# To do
From the entries below, copy exactly the lines from the one that contains "Image resolution: width=1280" through the one that contains "Click into the Password input field", both included, and only those.

# Source data
===============
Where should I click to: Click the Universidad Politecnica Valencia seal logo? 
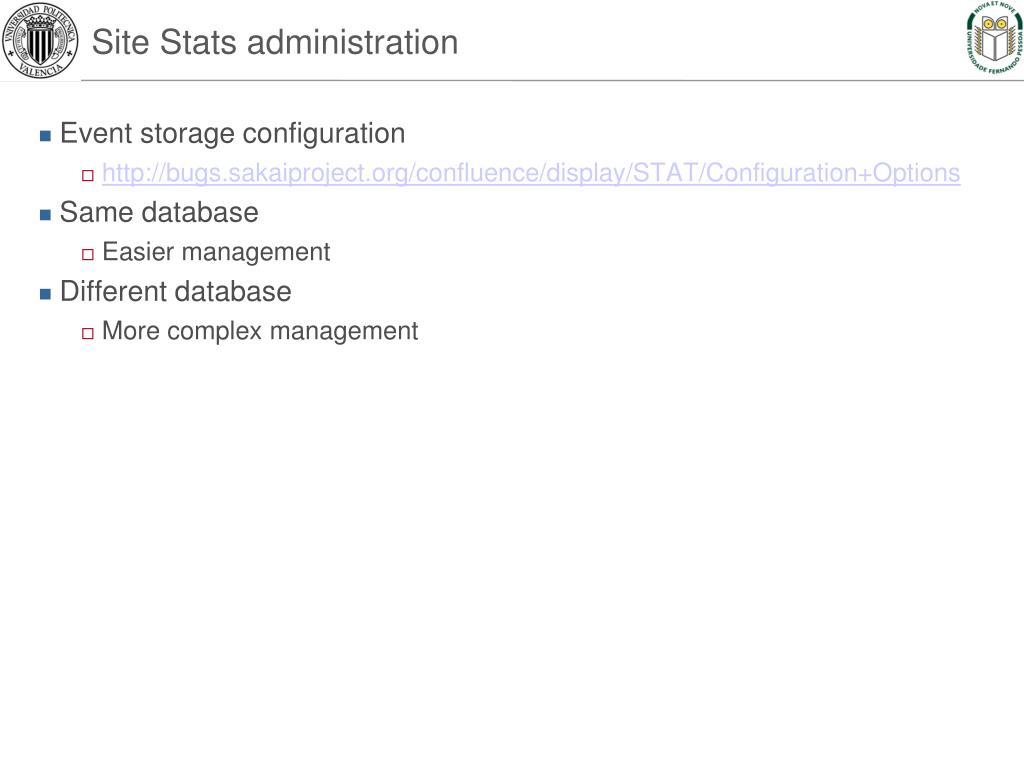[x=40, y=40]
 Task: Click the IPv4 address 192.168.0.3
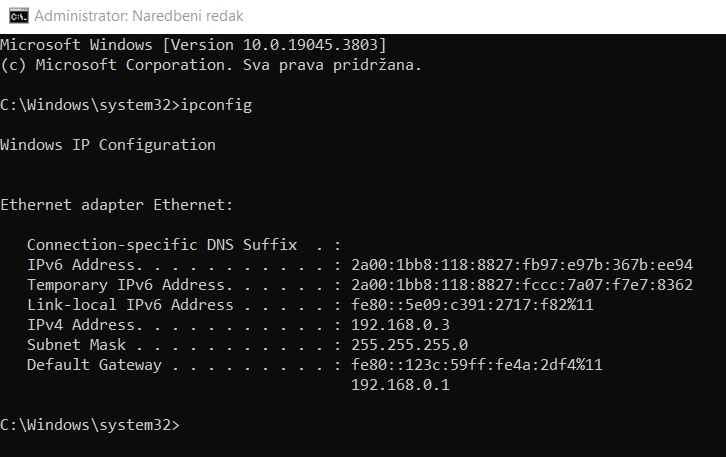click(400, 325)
===============
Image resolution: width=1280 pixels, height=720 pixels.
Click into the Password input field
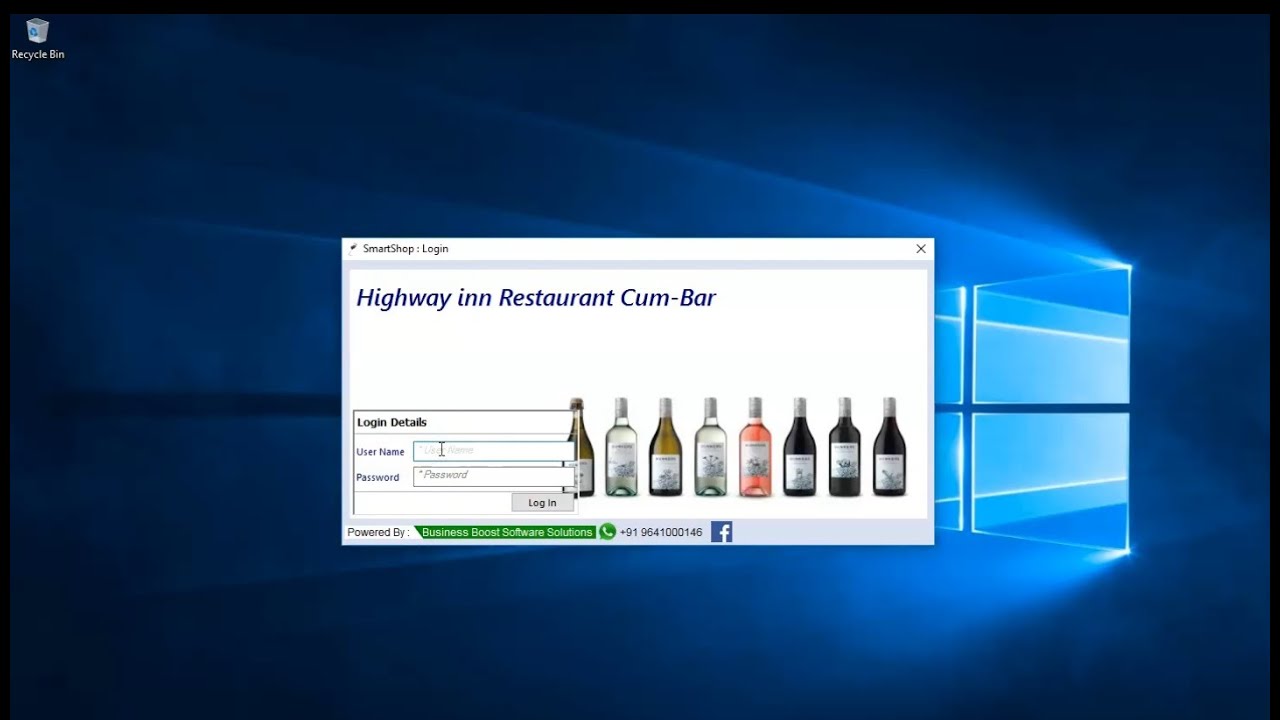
===============
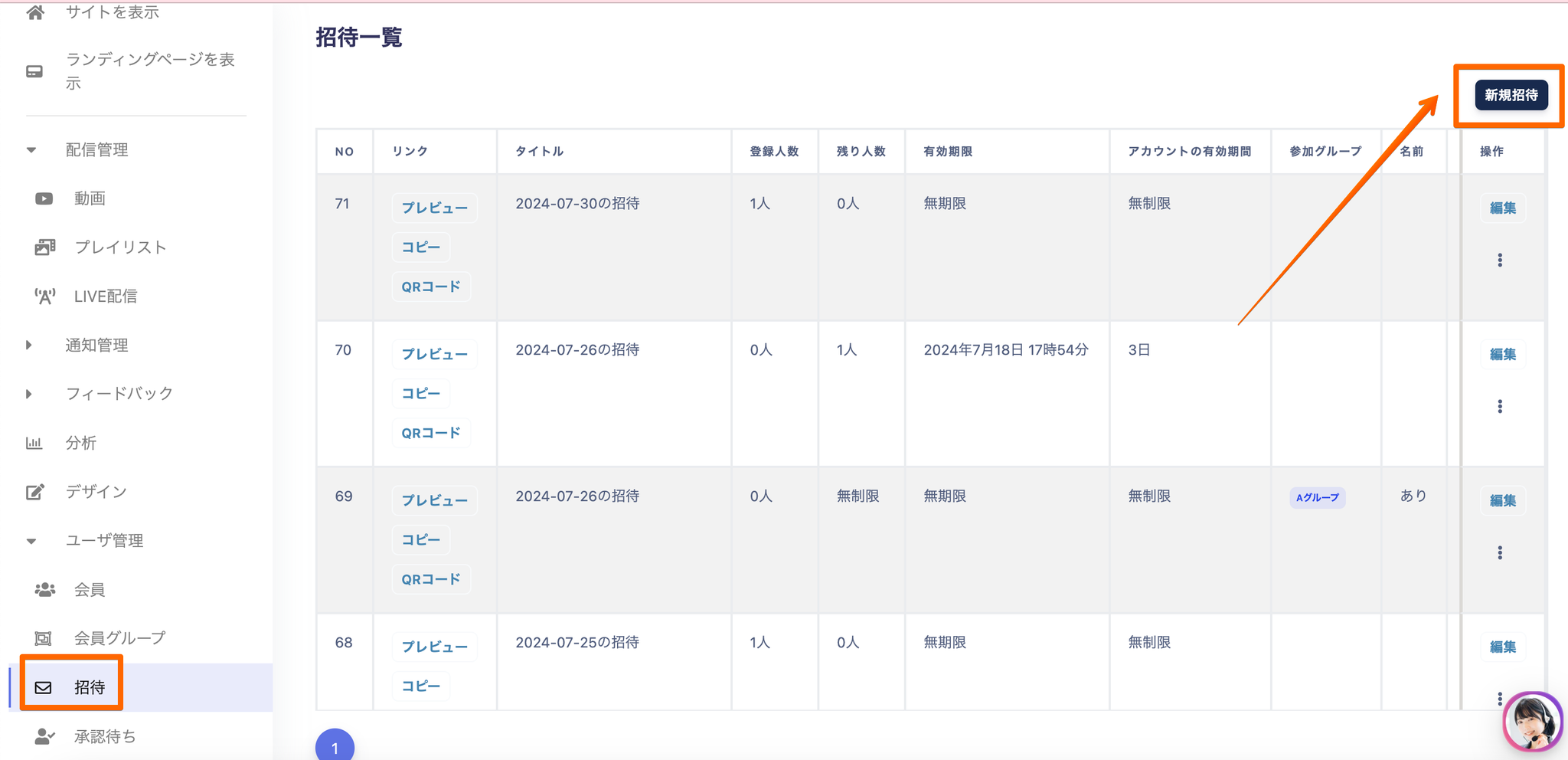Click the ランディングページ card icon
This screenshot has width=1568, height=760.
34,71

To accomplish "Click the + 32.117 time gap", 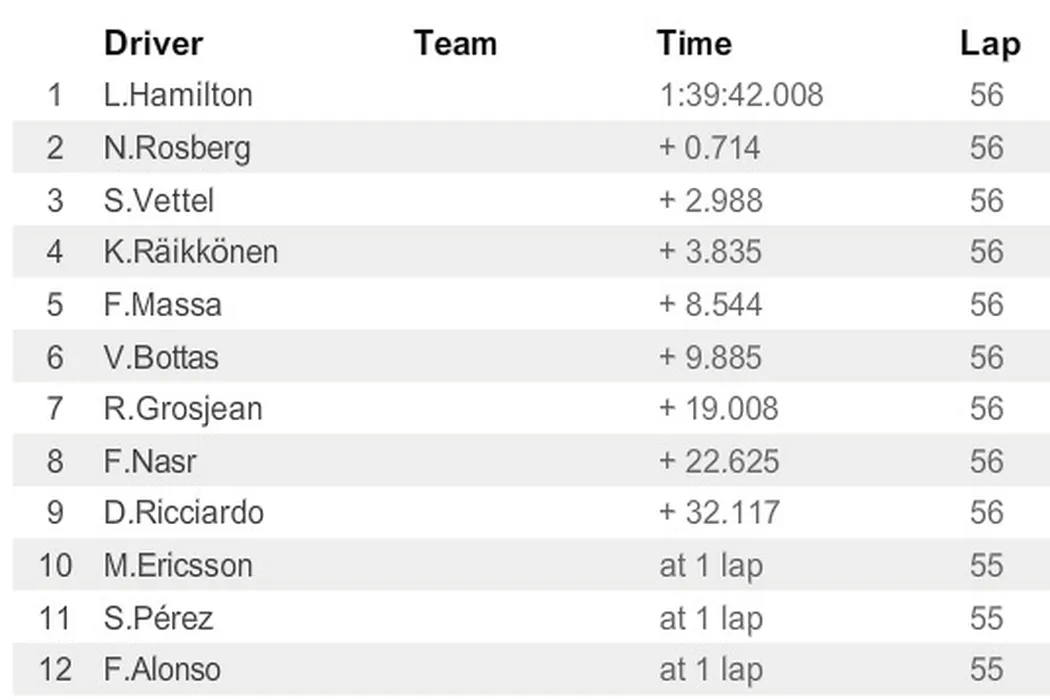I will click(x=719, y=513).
===============
# Exercise solution
Image resolution: width=1280 pixels, height=720 pixels.
Click into the Password input field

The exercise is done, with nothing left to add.